Like the first universities, we’ve moved our classes somewhere new
Though we’re not on campus, UM is definitely open and, in some ways, we’re resembling the first universities, which had no central campus and held classes wherever space could be found at a decent rent, from churches, to inns, to brothels. Today, like our predecessors, we’ve adapted and temporarily moved to a new home online, but we’re still connecting and sharing knowledge.

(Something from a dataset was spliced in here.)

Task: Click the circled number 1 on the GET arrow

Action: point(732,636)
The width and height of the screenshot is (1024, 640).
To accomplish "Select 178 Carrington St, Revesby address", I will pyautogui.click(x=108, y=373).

Prior to the first universities being created in Paris and Bologne around 1200, all levels of education were chaotic, reports historian Philip Daileader of the College of William and Mary. Students and teachers travelled great distances to foreign lands where they never had to speak the local language, only Latin, the language of instruction. This led to local towns taking economic advantage of these students and their teachers, and the Church was also not fond of these fragmented classes spread all around as they were difficult to supervise. The concept of the university solved these issues by uniting the groups—but crucially, at this early time, “university” was an idea, not a place.
The number one reason universities were created, Daileader says, was to unite teachers and students together to have greater bargaining power with local towns: they could negotiate for better rents by threatening to strike, and if unappeased, move to another town, which was easily done since the university owned no buildings. And in the annals of early-university strikes, a famous one occurred in 1229 when the University of Paris left the city after police officers killed some students who started a riot and fought with police. The university knew the students were at fault, Daileader notes, yet it demanded the officers be punished because the University of Paris was run by the Church and all its students were given the legal status of clerics, and it was grave crime to harm a cleric. Still, the city refused the university’s request, and so the University of Paris went on strike and left town until 1231, denying the locals the riches of the university’s spending.
Universities have a long history of moving classrooms on a whim, and today COVID-19 has forced us to move in the new age. And although the spirit of teaching and learning remains the same, there are struggles that are as alien to modern professors as they would be to medieval ones.
“We’re finding ourselves in a really different situation because the courses we have designed were for face-to-face pedagogy and now, for most of us, this online shift just means video conferencing and we haven’t had time to develop any expertise in e-learning. We’ve spent years creating lessons that relied on experiential learning and the ability to demonstrate things in the classroom. It’s difficult to do that online,” says Francine Morin, professor and associate dean undergraduate programs in the Faculty of Education.
“There is a social nature to learning, for teachers to respond on the fly to things like students’ body language, which gives clues of what needs more explanation. And I think it is easier to keep students involved and engaged in a face-to-face setting. The level of learner engagement would be something we will regain when back to face-to-face. Students multi-task more when they are in online environments, which can influence what they learn.”
There are, of course, resources for professors to use in these upended times: The Centre for the Advancement of Teaching and Learning offers an array of tutorials and expertise to help professors adapt to this new classroom setting. Such community and resources are something the first university professors would surely have loved to have.